LOS ANGELES -- The Dodgers are in hold-on-tight mode and Wednesday's 6-4 win over the last-place Colorado Rockies might have kept them from slipping to an uncomfortable place.

A loss would have given the Dodgers their second series sweep in this nine-game homestand and sent them off on a tough road trip with a 2 1/2-game deficit in the NL West.

The Good:

Aloha Airlines. You don't often see a player score from first base on a single, but Shane Victorino is the kind of guy who would do it because of his speed and relentless energy. He was running on Mark Ellis's single to right-center in the sixth inning and just kept going, urged on by third-base coach Tim Wallach. He has been sparking the offense for three straight games, but Wednesday was the first time it took. Victorino was in the middle of everything, singling three times and scoring three runs.
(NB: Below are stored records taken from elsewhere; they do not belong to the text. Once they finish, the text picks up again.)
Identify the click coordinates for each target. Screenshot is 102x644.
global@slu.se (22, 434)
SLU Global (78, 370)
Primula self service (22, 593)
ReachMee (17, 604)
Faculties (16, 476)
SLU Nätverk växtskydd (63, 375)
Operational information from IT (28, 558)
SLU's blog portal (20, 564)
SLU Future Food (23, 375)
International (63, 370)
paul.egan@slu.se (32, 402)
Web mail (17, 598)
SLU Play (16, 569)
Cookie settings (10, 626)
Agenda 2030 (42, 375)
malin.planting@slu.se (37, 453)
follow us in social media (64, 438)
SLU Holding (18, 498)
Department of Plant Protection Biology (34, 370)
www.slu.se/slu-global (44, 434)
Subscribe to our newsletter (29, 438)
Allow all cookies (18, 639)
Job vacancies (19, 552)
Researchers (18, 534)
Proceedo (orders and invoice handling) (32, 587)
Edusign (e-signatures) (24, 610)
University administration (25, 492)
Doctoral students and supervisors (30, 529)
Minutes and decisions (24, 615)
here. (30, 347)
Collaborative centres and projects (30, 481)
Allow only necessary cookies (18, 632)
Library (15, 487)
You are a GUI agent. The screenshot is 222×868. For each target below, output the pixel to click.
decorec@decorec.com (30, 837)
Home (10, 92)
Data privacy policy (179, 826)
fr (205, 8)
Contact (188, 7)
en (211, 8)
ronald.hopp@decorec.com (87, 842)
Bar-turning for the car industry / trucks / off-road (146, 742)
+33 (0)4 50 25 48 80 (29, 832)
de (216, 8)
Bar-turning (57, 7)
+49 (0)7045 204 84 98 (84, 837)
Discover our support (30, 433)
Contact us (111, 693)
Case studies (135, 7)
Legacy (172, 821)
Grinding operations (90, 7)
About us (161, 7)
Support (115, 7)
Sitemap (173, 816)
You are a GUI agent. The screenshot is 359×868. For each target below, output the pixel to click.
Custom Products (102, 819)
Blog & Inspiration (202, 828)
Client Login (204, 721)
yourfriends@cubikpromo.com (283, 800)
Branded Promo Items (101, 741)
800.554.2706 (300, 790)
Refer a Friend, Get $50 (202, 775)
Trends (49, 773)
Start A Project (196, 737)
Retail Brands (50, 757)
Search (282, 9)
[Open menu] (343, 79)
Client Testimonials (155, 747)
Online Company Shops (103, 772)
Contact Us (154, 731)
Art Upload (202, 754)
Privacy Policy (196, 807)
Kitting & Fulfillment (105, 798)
Hanging Chad. Chad Billingsley was shaky early, giving up two first-inning runs, but he did what you want your starter to do. When the Dodgers started scoring, Billingsley held the other team down. He cruised from the fourth through seventh innings, retiring eight straight batters to give the Dodgers' offense a chance to snap out of its deep funk. Billingsley is finally giving the Dodgers what they hoped he would, a solid No. 2 starter. He is riding a four-game winning streak, having gone at least six innings in all of them.

Quick bang. When a team is in a funk, it's time for the guy who gets the cover stories to wake everybody up. Matt Kemp did that, loudly yanking a Jeff Francis pitch into the third row of left-field bleachers in the first inning for a three-run home run, tripling the Dodgers' scoring output from the previous two nights with one swing. Andre Ethier isn't hitting with power, Hanley Ramirez hasn't quite settled in. It's Kemp's team to begin with, but never more than right now.

The Bad:

Not the Juan. In a way, the Dodgers are lucky. Their two biggest offensive holes are in left field and first base, the two easiest spots to stuff a big bat into. Whatever they do this winter, they simply can't continue to stick with a Juan Rivera-James Loney platoon at first base. Rivera used to have decent pop, but that seems to have abandoned him and his lack of speed often makes him an easy out. Dodgers first baseman ranked No. 28 in the majors in OPS coming into Wednesday and Rivera didn't help that with an 0-for-4 evening. Hitting into double plays is kind of his thing.

Third dimension. Now that we're on the topic, the Dodgers don't exactly get a lot of thunder from the other infield corner either. Jerry Hairston Jr. might be their best offensive option there right now and that kind of says it all. He's a scrappy utility guy who does a lot of things well, but he's hardly a force of nature in the batter's box. Other than the pop-up that DJ LeMahieu simply dropped, Hairston couldn't get his way on base. Add third base to the off-season to-do list.

A stretch. Ethier was out easily trying to stretch a third-inning single for an extra base. Maybe he was just desperate to get past first, because his bat hasn't been getting him there lately. Ethier had a couple of singles, but he hasn't homered in nearly a month -- since July 14 -- and he has just one extra-base hit since July 29. When he's right, he's a doubles machine so apparently he's not right.